Ele conclui o artigo explicitando o conflito, ao dizer que “a opção aqui é clara: ou se assegura um direito, e se dá primazia a tratados internacionais, ou se opta por uma dinâmica processual própria”.

Revisão criminal
Para Tofic, mesmo o artigo 263 do Regimento do STF, que prevê revisão de decisões da corte, não pode ser considerado um duplo grau de jurisdição. O regimento do STF foi citado pelo ministro Celso de Mello ao justificar a recusa ao desmembramento do processo.

“Uma revisão criminal tem hipóteses muito específicas de cabimento, como prova nova e injustiça flagrante. O STF vai dizer que houve injustiça flagrante?”, questiona.

Tofic lembra que a revisão é um recurso aplicável quando a decisão já transitou em julgado, o que, em caso de condenação, significa que teria efeito já com o cumprimento da pena. “Não consigo ver um duplo grau de jurisdição num instrumento em que você não consegue evitar a pena”, diz. “O duplo grau é antes do trânsito em julgado.”
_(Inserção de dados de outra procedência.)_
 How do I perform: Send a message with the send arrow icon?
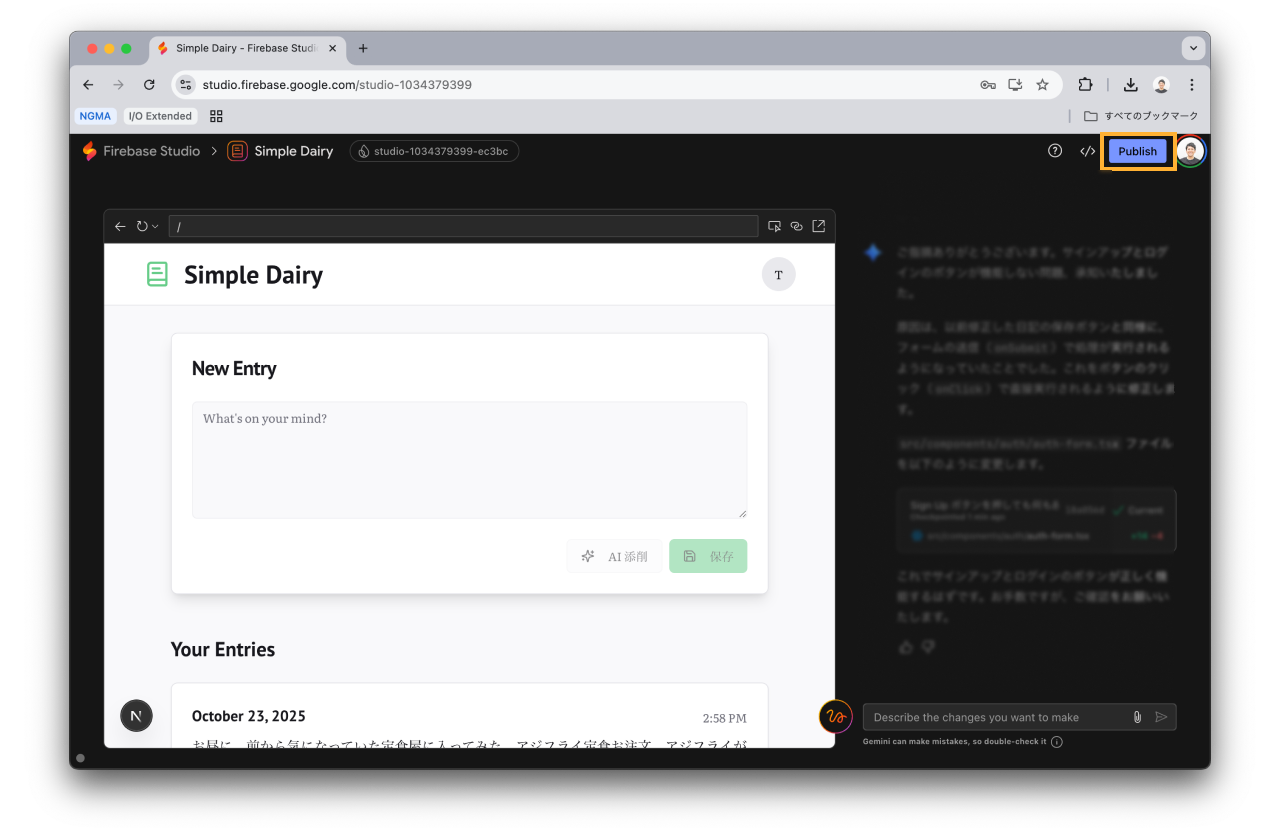[x=1161, y=716]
Na avaliação de Tofic, embora as últimas decisões do STF tenham sido a favor do desmembramento, há decisões em sentido contrário, o que acaba evidenciando que a corte decide conforme o caso. “É temerário. O STF não pode ter entendimento baseado na casuística”, diz.

Jurisprudência
Em 2008, o STF determinou o desmembramento do inquérito em que o deputado Jofran Frejat (PR-DF) era acusado, junto com outras pessoas, de compra ilegal e superfaturamento de remédios (Inq 2.548). Também naquele ano foi tomada a mesma decisão em relação a inquérito que investigava o deputado federal Nelson Roberto Bornier de Oliveira (Inq 2.168).

Já em outras situações, o STF rejeitou o desmembramento, como nos Inquéritos 2.642, 2.555 e 2.455.